Early on, my obsession with him freaked him out a bit but we weathered it. At one point, when we talked about my formidable, sometimes fierce personality, he said that, in my life, I have sometimes conducted myself as a person to be feared. I asked him, "But you don't fear me, surely?" He admitted there were times when his mind entertained thoughts of what I might do to him if I felt angry enough. I think he thought my computer skills were such that I could use that medium to destroy him, if I chose. When he told me that, I sobbed for days to think I had evoked fear in the one person I loved and needed the most. It was rough.
Later I used the knowledge to extract a confession of love - I tricked him into telling me he loved me. Previously, when I asked him if he loved me, he would adeptly turn the conversation and provide an amorphous answer and even said at times, "It would not be appropriate for me to answer that question." One day, I asked, "Kaveh you once admitted you feared me, correct?" to which he answered, "yes". I then said, "Are love and fear equally valid emotions to discuss?" to which he said, "Of course." "Why then," I asked, "is it OK for you to tell me you fear me but not OK for you to admit you love me?" Silence - I had him. It was then he admitted he loved me. I know therapists have to be careful with the whole love thing, but my sister and I both agree that most often, true healers feel love for their patients. Kaveh's love for me is, and was, perfectly appropriate. He is a consummate professional with a huge heart who isn't afraid of loving some of the people who come to him for help. He says it happens from time to time when the work is deep and gratifying.
The most hilarious comment I ever made and I can't believe I'm about to share this - God, I can be so inappropriate! One time in the thick of it when I vacillated between feeling the need to be fathered but also felt womanly feelings for him, I said, "Kaveh, sometimes I want you to feed me baby food and sometimes I want you to fuck me." His response? He said, so sweetly, "I know It's taken a long time for us to get here." And that was that. Just another day on the couch.

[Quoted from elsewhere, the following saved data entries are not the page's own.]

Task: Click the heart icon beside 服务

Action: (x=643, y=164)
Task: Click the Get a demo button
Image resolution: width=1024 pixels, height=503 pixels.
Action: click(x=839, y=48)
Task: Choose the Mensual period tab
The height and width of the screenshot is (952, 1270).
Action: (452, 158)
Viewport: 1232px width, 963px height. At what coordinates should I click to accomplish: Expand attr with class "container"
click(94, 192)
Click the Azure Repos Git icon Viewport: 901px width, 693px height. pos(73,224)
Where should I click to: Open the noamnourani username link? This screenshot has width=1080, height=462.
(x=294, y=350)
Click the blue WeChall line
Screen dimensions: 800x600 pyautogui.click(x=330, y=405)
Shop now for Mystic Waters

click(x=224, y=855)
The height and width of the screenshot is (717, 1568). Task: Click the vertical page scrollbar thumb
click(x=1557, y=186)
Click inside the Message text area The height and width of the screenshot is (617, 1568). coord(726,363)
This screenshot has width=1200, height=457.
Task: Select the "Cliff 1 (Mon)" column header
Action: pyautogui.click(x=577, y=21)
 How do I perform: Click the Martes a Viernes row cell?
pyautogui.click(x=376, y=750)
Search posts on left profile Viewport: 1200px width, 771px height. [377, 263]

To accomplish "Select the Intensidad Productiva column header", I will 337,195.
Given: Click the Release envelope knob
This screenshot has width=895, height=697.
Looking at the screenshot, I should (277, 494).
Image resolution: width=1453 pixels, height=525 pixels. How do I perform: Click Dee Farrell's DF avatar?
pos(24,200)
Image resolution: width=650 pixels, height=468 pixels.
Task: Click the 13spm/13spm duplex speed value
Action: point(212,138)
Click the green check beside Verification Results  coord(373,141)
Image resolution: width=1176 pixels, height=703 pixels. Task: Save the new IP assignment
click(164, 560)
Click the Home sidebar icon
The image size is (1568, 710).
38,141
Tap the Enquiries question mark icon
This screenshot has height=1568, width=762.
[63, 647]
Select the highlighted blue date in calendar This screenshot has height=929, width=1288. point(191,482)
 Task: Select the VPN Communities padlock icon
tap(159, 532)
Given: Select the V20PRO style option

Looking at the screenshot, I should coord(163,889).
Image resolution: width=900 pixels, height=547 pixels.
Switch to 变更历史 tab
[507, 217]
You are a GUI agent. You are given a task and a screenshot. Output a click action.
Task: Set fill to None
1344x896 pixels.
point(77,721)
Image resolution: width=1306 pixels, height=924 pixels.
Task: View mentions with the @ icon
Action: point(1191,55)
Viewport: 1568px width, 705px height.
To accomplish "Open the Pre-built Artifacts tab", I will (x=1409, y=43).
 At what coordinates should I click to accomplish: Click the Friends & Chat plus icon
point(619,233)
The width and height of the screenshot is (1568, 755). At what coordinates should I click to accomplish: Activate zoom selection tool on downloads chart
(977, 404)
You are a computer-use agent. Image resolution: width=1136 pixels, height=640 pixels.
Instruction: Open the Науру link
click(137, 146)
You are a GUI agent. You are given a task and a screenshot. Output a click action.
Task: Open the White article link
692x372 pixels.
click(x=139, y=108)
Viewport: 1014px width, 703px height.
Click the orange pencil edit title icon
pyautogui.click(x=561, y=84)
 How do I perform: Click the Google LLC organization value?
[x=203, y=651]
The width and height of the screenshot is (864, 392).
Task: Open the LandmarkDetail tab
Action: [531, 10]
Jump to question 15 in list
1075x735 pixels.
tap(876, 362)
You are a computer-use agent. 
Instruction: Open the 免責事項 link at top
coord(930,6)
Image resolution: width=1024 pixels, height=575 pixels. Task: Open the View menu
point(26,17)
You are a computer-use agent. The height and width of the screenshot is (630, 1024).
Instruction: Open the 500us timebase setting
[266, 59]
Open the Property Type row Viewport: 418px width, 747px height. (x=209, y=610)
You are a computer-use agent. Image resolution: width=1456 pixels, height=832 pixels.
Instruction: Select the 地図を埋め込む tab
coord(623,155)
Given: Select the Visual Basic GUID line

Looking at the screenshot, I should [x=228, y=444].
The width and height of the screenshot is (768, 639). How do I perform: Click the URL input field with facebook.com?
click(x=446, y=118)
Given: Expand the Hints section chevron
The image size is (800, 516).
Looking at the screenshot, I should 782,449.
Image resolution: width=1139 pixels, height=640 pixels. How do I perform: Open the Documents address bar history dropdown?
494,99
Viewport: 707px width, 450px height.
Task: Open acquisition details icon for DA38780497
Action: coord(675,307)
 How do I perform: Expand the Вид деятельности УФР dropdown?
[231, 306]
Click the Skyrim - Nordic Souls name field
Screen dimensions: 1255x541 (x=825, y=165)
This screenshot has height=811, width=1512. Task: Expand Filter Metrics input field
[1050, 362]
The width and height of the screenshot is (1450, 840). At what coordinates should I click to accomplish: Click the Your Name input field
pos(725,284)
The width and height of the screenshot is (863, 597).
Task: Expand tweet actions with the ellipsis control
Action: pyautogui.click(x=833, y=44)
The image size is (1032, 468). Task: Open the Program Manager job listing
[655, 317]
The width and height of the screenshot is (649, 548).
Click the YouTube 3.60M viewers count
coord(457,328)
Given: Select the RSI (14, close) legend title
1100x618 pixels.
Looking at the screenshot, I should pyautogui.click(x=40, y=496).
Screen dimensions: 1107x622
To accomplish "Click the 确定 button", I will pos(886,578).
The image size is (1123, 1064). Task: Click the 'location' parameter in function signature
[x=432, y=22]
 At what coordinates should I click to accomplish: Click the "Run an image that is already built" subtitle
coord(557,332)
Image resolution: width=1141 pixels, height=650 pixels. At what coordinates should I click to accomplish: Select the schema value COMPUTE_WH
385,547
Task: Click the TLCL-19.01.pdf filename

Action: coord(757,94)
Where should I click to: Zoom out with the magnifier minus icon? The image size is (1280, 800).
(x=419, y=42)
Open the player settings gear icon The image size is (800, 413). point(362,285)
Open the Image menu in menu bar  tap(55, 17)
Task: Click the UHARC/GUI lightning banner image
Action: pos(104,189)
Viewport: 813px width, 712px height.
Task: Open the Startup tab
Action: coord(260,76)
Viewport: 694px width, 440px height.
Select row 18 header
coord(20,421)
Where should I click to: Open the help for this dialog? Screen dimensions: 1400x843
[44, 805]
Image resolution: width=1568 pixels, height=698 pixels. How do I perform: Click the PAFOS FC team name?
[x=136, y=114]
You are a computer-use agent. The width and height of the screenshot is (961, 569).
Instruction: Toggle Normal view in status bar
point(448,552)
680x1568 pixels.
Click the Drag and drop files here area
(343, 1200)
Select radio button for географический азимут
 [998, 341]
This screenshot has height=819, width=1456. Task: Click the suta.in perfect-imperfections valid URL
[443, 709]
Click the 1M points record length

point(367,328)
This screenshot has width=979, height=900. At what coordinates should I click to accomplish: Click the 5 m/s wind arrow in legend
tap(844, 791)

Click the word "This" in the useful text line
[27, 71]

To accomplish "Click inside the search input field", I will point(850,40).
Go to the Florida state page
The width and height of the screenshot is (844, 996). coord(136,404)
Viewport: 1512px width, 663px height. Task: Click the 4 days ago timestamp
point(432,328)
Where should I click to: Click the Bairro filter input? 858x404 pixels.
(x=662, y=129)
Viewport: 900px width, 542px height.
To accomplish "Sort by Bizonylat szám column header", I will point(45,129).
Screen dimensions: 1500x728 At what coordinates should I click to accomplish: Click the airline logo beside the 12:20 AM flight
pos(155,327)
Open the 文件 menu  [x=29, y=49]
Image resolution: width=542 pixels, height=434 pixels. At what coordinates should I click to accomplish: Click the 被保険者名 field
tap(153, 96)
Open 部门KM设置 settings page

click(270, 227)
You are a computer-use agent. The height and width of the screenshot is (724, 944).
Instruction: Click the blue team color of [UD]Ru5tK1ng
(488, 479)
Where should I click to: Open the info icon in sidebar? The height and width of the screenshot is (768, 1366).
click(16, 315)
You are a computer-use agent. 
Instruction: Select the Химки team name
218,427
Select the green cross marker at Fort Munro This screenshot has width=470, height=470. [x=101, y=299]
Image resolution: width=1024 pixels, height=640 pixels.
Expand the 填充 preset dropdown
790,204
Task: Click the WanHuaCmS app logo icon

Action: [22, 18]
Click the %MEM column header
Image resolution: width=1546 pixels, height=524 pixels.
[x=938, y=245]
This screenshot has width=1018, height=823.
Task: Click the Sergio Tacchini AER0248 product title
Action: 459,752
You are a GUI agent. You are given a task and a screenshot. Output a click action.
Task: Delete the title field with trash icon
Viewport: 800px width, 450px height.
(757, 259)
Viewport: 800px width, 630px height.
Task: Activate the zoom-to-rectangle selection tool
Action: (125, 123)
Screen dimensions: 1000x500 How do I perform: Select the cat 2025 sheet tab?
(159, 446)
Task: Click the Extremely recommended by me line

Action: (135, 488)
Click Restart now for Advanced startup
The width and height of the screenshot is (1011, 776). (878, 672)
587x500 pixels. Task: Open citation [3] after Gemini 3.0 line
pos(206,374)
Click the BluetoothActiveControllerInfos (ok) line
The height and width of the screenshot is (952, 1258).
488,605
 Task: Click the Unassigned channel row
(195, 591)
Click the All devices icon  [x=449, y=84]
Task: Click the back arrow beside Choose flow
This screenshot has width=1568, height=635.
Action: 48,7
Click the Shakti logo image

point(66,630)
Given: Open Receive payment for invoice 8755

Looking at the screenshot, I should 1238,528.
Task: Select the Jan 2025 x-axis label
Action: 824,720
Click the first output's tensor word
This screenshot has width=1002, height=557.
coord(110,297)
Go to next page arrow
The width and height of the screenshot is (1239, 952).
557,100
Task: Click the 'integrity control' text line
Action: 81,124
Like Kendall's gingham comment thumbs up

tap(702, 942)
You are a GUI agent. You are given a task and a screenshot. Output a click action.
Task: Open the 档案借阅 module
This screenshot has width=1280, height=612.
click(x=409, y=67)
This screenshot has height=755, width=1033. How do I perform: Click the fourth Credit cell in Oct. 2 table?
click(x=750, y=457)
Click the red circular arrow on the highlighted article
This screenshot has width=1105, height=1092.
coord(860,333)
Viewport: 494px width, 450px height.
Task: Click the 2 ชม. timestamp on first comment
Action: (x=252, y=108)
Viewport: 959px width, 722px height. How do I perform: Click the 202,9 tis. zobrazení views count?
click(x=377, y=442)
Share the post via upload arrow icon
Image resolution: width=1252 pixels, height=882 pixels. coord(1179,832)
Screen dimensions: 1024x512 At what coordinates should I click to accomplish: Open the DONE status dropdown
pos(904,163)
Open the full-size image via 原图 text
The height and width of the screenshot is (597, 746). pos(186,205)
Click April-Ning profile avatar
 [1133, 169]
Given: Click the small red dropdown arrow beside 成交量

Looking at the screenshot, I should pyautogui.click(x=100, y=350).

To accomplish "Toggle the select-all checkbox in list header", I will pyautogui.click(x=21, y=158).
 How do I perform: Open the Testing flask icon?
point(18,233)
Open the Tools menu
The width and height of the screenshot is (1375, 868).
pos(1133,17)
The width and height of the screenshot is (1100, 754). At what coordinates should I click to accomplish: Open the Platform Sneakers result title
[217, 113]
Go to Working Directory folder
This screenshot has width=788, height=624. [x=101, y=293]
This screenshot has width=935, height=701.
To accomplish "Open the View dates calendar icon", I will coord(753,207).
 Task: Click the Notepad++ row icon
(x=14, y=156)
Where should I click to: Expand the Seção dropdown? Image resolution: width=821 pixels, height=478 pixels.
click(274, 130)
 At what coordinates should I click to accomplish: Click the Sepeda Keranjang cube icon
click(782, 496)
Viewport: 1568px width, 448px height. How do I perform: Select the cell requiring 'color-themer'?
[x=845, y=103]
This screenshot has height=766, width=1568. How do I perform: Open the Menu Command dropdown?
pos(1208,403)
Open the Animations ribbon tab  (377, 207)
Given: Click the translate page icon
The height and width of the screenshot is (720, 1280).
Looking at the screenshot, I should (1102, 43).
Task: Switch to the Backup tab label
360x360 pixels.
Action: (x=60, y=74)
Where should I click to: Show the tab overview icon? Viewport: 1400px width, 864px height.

Therapy - not for the faint of heart. If you ever take that plunge, be prepared for a wild ride and also be prepared for making a complete fool of yourself. If you're like me, you'll do the work, emerge on the other side of it and be very proud. It amazes me that we're wrapping up soon. We agreed to talk every three weeks for a while yet while I make some difficult transitions, but I anticipate we'll be done by summer's end.
Your challenge today is to laugh and chuckle with me as I review some of the outrageous high (or low) points of my journey. I hope you know I'm therapeutically fine now. I never had a serious diagnosis, thank goodness. I was just a person who wanted more from life, who didn't want the ghosts of my past to control me. I wish everyone in need could have what I was able to give myself. It was a huge investment of time, emotional energy and money. But so worth it!
Wow, I love that man. I always will even when we are no longer actively in each others' lives. I adore this quote from his website:
"Keep your face always toward the sunshine and shadows will fall behind you."Peace,.